#### [Exercise directions]
Leave the pictures out, and repeat exactly each line from the one that holds "Where should I" through the final line of the entries below.

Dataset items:
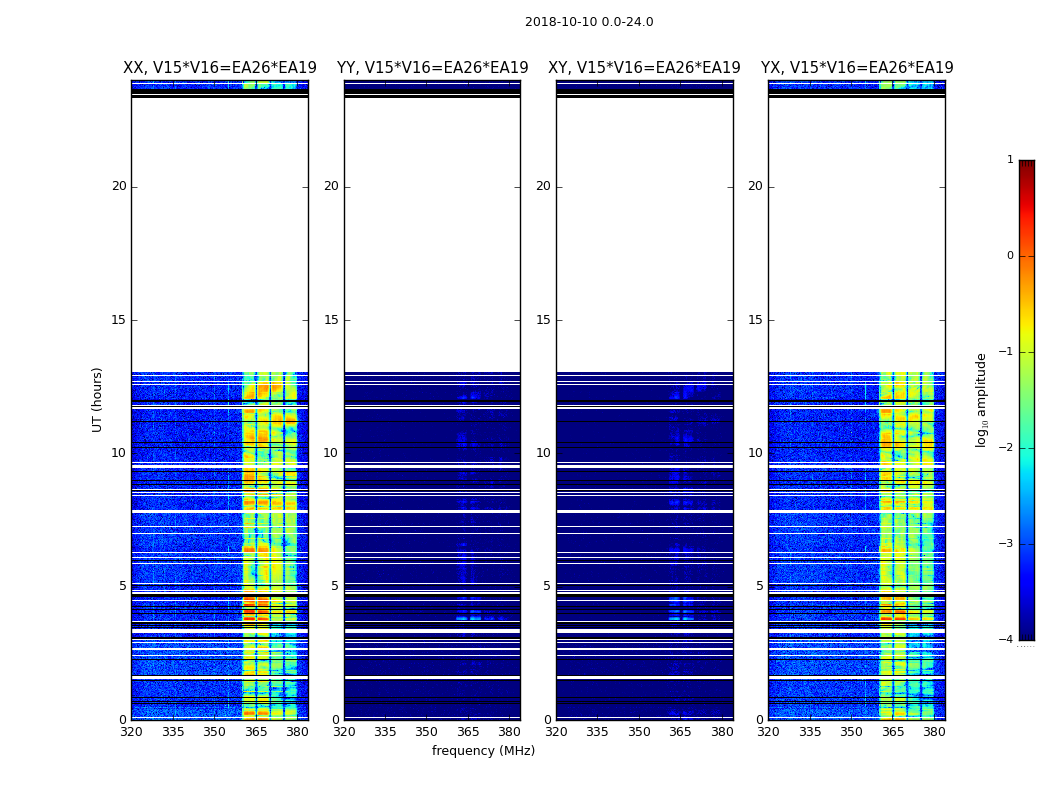Select the YY panel title text
Image resolution: width=1050 pixels, height=800 pixels.
pyautogui.click(x=432, y=68)
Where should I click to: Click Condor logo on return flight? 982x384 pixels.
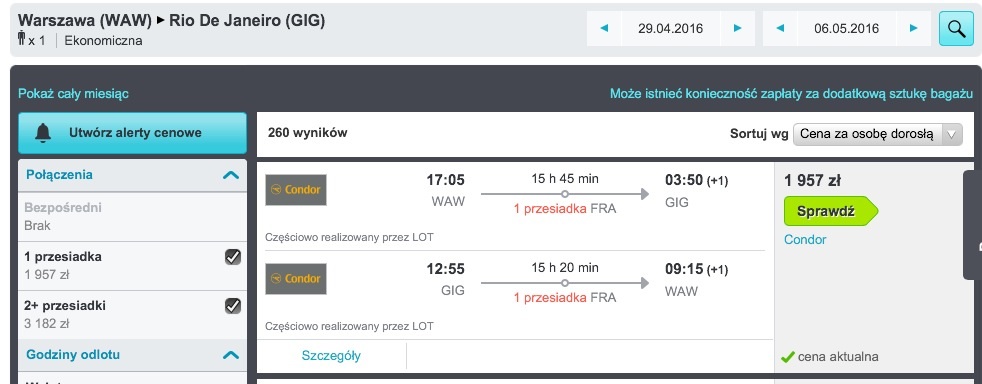point(296,279)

#### [Response box]
Where should I click to: Click Condor logo on return flight? 982x384 pixels.
point(296,279)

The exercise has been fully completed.